Goose in CI/CD Pipelines
Integrate Goose into your GitHub Actions workflow:
# .github/workflows/ai-review.yml
name: AI Code Review
on: [pull_request]
jobs:
goose-review:
runs-on: ubuntu-latest
steps:
- uses: actions/checkout@v4
with:
fetch-depth: 0
- name: Install Goose
run: pipx install goose-ai
- name: Run AI Review
env:
ANTHROPIC_API_KEY: $
run: |
git diff origin/main...HEAD > changes.diff
goose run "Review the attached diff for issues" \
--context changes.diff \
--output review.md
- name: Post Review as Comment
uses: actions/github-script@v7
with:
script: |
const review = require('fs').readFileSync('review.md', 'utf8');
github.rest.issues.createComment({
issue_number: context.issue.number,
owner: context.repo.owner,
repo: context.repo.repo,
body: '## 🦆 Goose AI Review\n\n' + review
});
Tips and Best Practices
1. Be Specific in Your Requests
# ❌ Vague
> Fix the authentication
# ✅ Specific
> The JWT token validation in src/middleware/auth.js fails for tokens
> with non-standard expiry formats. Fix it to handle both ISO 8601
> and Unix timestamp formats. Add a test case for each format.
2. Use Checkpoints
For long tasks, ask Goose to commit work incrementally:
> Refactor the payment module to use the repository pattern.

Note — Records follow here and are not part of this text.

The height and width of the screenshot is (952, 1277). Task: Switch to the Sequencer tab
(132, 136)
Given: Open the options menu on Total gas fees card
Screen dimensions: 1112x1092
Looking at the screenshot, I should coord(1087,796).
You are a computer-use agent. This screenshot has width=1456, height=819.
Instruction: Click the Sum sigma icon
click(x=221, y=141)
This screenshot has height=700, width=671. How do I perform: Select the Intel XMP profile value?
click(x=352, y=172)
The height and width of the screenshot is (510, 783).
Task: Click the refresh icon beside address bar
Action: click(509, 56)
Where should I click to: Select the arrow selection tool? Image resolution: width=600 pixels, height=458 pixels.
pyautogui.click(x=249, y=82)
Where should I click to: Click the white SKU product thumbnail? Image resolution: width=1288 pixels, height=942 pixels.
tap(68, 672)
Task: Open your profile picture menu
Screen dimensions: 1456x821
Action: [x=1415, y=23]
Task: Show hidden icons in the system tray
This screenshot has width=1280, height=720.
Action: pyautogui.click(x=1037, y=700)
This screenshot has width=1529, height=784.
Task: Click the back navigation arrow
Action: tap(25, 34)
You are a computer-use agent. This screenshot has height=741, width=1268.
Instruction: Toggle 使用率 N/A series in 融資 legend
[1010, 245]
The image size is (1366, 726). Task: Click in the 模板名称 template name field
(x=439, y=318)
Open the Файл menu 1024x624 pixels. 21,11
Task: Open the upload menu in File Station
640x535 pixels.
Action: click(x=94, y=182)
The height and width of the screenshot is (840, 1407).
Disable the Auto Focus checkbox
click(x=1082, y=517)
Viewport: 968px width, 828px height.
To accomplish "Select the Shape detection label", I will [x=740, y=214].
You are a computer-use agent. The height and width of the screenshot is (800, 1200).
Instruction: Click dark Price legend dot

> Make a git commit after each class you refactor so we can review progress.
3. Give Context About Your Stack
> This is a TypeScript Express.js app using Prisma ORM and Jest for testing.
> [Then your actual task]
4. Review Before Committing
Always review what Goose has done before pushing to production. Use git diff to see all changes.
Pricing
Goose itself is 100% free and open source. You only pay for your LLM API:
| Provider | Typical Cost (per hour of use) | Notes |
|---|---|---|
| Claude Sonnet 4 | ~$0.50–2.00 | Best coding performance |
| GPT-4o | ~$0.80–3.00 | Good all-rounder |
| Ollama (local) | $0 | Privacy, slower |
| Gemini 1.5 Pro | ~$0.30–1.50 | Good value |
Getting Involved with Goose
Goose is actively developed on GitHub by Block and the community:
- GitHub: github.com/block/goose
- Discord: Active community with #help and #showcase channels
- Documentation: docs.goose.ai
Contributing is welcome — the extension/toolkit system makes it easy to add new capabilities without touching core code.
Conclusion
Goose AI is arguably the best free, open-source AI coding agent in 2026. Its local execution model, extensible toolkit system, and model-agnosticism make it a genuinely powerful tool that respects developer privacy and autonomy. Whether you’re automating repetitive coding tasks, doing autonomous bug hunting, or building CI-integrated AI review pipelines, Goose is worth adding to your developer toolkit.